**Assigned task 1:**
Quote the Berlin essay word for word from "A dump-heap lies" to "the world going.".
**Assigned task 2:**
According to the Berlin essay, why does the pump in Haacke's installation end up pumping its waste back in?
**Assigned task 3:**
Write the passage that follows the final sentence of the Berlin essay.

[[ Study text open ]]

Book Read Free

Grimspound and Inhabiting Art

Page 11

by Rod Mengham


  Meanwhile, closer to the Reichstag and the Brandenburg Gate, in the new Akademie der Künst, the Hans Haacke retrospective is dominated by the equipment needed for the recreation of Haacke’s 1969 installation, ‘Constellation’. This is a vast hydraulic system, laid out on the floor, using hundreds of metres of thin transparent tubing to make visible the kind of capillary action that makes cell-building possible in plants. Unlike its organic equivalent, Haacke’s circulatory system is a closed network. (Plants can breathe.) However many junctions there are creating fission and divergence, there are just as many equivalent junctions ensuring fusion and convergence. The mechanism pumps out waste, but ends up pumping it in again. There is nowhere else to go; and in this, the Haacke installation, surrounded by documentation of less abstract, more overtly politicised interventions in the representation of German history and German identity, offers a powerful counterpoint to Horn’s tension between centre and periphery. The history of the city has revolved around fission and fusion from the start; it was formed initially from the fusion of two townships, Berlin and Koln, and the subsequent centuries of rivalry between the citizenry and its rulers have seen repeated attempts at building walls of unification, and walls of division, that have all been destroyed, and their materials reclaimed or displaced; history is something repeatedly disposed of, but never entirely obliterated – in fact, the higher the mound of rejectamenta, the more it blocks out the view of anything else.

  The Fifth Book of Alfred Doblin’s Berlin Alexanderplatz revolves around the tearing up of the city fabric to make way for the extension of the transport network. Much of the description of this feverish activity in the mid-1920s fits the situation around the Alexanderplatz today. Doblin is particularly fascinated by the mounds of rubble:

  A dump-heap lies before us. Dust thou art, to dust returnest. We have built a splendid house, nobody comes in or goes out any longer. Thus Rome, Babylon, Nineveh, Hannibal, Caesar, all went to smash, oh, think of it! In the first place, I must remark they are digging those cities up again, as the illustrations in last Sunday’s edition show, and, in the second place, those cities have fulfilled their purpose, and we can now build new cities. Do you cry about your old trousers when they are mouldy and rotten? No, you simply buy new ones, that keeps the world going.

  The historical irony in this politics and aesthetics of replacement, is that a large inscription quoting from Doblin’s fifth book can still be seen on the East German apartment block adjacent to the Alexanderplatz, which has just been face-lifted out of all recognition. There is even talk of removing the inscription. Former East Germans are unnerved with the rapidity with which the material conditions of their own history, their own life-experience, are being summarily disposed of. Doubly ironic is the extent to which the East is being westernised and vice versa. During the 1980s, when I stopped off in the city en route from Poland, I acquired the habit of staying at the Kanthotel. Kantstrasse, once a showcase for West German prosperity, now has more than its fair share of charity shops and vacated premises. The junction with Wilmersdorferstrasse is now an emporium for bargain basement outfitters, while the grade A designer labels have migrated to the East.

[[ Study text closed ]]
[[ Available data open ]]

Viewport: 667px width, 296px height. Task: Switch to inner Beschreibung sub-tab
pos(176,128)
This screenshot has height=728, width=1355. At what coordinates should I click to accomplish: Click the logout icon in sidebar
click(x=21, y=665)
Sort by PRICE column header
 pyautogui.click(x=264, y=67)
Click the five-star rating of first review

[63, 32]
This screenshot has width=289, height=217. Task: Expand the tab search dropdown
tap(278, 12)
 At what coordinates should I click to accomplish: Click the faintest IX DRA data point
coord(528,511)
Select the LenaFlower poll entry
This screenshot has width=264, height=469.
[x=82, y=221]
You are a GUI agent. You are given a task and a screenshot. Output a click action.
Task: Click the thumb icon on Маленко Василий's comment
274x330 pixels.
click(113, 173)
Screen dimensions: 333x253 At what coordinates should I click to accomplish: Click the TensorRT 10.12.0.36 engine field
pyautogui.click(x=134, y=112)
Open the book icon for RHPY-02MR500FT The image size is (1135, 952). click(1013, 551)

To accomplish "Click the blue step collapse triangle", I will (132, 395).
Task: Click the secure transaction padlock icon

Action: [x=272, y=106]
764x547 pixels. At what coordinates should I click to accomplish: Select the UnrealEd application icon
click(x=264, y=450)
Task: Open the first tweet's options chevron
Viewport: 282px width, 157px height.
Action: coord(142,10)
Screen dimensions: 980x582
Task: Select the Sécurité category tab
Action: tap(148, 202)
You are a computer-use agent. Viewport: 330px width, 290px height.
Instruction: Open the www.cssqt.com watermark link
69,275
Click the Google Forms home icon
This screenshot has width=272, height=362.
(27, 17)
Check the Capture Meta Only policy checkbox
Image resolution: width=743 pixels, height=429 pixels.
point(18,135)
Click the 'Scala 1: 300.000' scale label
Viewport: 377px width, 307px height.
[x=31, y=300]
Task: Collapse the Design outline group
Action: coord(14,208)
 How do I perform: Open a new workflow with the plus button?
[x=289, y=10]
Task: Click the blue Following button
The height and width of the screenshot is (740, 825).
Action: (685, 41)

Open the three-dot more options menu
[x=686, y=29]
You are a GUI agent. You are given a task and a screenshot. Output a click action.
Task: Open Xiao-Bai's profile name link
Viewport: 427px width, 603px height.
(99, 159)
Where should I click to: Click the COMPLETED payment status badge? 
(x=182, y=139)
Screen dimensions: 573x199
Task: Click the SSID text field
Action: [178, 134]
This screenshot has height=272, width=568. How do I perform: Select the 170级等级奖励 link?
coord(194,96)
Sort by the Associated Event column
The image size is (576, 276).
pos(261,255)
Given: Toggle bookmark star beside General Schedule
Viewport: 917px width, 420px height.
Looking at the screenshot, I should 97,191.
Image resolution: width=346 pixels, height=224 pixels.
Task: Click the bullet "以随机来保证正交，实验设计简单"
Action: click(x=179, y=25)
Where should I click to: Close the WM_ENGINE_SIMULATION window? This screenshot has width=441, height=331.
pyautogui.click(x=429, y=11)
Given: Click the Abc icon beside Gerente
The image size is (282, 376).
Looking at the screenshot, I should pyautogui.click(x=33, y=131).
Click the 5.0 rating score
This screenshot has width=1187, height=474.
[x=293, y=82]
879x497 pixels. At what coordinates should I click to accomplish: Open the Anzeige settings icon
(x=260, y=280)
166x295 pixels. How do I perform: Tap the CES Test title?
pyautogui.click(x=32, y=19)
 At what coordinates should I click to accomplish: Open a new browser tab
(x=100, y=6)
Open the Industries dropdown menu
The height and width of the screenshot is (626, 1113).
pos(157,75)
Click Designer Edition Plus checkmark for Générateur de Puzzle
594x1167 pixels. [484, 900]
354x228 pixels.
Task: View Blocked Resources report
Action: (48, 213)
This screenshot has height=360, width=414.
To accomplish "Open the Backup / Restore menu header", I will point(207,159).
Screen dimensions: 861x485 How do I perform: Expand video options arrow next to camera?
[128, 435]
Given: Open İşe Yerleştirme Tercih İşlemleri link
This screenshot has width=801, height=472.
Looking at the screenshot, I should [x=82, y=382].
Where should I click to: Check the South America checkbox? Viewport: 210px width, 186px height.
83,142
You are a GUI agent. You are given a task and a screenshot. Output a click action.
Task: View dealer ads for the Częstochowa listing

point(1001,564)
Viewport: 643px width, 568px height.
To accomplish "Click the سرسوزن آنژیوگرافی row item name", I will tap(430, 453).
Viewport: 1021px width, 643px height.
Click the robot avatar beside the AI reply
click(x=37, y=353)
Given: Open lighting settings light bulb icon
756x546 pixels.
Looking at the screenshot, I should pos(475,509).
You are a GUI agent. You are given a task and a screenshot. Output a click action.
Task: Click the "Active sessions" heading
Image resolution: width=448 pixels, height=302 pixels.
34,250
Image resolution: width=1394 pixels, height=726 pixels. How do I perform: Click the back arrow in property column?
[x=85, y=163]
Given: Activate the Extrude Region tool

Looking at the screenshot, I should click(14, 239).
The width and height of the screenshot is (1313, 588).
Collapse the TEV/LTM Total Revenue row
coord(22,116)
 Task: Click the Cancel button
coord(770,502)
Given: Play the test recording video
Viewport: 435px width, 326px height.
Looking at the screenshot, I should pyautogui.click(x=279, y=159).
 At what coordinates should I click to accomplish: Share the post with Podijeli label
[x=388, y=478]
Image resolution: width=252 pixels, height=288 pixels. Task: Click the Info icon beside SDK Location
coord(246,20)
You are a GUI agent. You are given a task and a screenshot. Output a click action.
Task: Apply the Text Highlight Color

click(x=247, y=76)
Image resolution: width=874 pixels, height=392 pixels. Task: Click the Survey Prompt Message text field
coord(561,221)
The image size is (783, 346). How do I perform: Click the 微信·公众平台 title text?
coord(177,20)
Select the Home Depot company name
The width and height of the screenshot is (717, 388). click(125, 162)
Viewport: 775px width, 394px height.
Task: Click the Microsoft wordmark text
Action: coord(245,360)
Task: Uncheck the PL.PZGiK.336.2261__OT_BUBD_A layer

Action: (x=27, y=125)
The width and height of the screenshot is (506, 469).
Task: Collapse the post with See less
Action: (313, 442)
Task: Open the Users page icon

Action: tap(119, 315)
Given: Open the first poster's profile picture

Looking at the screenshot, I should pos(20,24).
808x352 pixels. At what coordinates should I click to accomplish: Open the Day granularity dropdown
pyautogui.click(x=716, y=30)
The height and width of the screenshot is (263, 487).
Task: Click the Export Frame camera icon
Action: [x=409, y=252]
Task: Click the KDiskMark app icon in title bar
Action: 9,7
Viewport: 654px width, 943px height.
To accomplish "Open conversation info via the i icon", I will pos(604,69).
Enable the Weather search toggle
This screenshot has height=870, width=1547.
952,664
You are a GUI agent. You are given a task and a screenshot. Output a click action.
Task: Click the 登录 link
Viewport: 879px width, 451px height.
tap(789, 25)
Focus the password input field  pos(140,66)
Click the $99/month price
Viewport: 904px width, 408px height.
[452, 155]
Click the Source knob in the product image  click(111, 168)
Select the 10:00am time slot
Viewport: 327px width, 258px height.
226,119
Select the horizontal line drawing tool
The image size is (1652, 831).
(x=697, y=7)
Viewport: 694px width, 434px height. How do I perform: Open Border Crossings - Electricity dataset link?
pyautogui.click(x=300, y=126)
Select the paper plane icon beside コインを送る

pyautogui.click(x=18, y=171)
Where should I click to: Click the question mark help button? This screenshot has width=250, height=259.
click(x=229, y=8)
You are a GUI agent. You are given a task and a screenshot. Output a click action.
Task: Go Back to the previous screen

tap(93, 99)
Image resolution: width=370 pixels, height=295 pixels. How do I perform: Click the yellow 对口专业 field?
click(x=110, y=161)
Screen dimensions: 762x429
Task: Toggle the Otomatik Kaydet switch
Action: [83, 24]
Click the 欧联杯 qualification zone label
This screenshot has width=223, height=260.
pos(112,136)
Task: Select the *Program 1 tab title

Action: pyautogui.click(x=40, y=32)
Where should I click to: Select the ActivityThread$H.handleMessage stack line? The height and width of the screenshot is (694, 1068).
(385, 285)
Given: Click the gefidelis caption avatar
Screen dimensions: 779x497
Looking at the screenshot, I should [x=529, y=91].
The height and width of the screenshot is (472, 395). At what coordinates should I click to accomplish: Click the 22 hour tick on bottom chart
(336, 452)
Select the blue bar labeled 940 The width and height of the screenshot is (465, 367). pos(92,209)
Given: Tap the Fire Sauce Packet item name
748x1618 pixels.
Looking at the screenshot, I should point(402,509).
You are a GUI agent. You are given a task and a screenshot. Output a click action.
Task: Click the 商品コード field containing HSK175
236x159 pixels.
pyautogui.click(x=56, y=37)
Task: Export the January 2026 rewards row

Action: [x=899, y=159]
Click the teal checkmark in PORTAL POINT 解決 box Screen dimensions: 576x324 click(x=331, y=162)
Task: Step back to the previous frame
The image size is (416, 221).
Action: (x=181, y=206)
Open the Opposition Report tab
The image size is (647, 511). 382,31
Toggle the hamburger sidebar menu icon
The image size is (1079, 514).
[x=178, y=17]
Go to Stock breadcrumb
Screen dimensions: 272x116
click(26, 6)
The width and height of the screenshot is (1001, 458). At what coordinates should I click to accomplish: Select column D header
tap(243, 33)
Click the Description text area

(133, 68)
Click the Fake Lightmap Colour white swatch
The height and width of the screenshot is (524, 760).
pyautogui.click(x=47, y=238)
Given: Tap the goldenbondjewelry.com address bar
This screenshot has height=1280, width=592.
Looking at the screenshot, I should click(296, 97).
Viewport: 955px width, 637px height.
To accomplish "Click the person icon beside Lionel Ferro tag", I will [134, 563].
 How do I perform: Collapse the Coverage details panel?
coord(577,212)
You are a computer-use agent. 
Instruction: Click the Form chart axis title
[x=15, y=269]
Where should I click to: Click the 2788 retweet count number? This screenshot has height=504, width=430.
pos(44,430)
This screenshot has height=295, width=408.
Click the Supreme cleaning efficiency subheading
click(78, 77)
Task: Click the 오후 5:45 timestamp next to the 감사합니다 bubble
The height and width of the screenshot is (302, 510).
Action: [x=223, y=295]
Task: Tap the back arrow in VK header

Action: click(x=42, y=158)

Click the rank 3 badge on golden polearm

[[ Available data closed ]]

**Exercise result 1:**
A dump-heap lies before us. Dust thou art, to dust returnest. We have built a splendid house, nobody comes in or goes out any longer. Thus Rome, Babylon, Nineveh, Hannibal, Caesar, all went to smash, oh, think of it! In the first place, I must remark they are digging those cities up again, as the illustrations in last Sunday’s edition show, and, in the second place, those cities have fulfilled their purpose, and we can now build new cities. Do you cry about your old trousers when they are mouldy and rotten? No, you simply buy new ones, that keeps the world going.

**Exercise result 2:**
Haacke's system is a closed network. For every junction that creates fission and divergence, there is an equivalent junction that ensures fusion and convergence, so the waste has nowhere else to go.

**Exercise result 3:**
  Economic and cultural value move backwards and forwards between West and East and centre and periphery, and with each move there is a curious pulse of capillary action, a pushing away that only reinforces movement around the network. History looks like a system of aversions, epitomised in the popularity of the East German allotment system. These are allotments entirely without plants, only neat prefabricated chalets all angled away from each other in an endless series of mutual exclusions. In the floods of pearly light below the smog incised by the East German TV tower, they seem to go on for ever.

  Ordungsamt

  In the flea-markets of the Ostbahnhof, the Arkonaplatz and the Mauer-Park, you can see the demise of a culture putting into frenzied circulation a hoard of objects held close for decades, now magically obsolete, objects of nostalgia, parody, dislocation: the artefactual evidence of life in the DDR. The markets are well attended; crowds of Berliners make their way silently along the tram routes and the unterbahns, moving nervously from one venue to another. After a while, the habitués are easy to spot, especially the tall, spindly eccentric with his short, stout companion, looking like Don Quixote and Sancho Panza, both dressed in olive green military oilskins with field belts and webbing, standing out from the rest of the Cold War-demob wanderers as they pick their way through four different markets in as many hours. They are not buying or selling anything – apart from the occasional beer – but have come to preside over the drowning of a generation, all going down for the third time with their entire lives flashing before their eyes.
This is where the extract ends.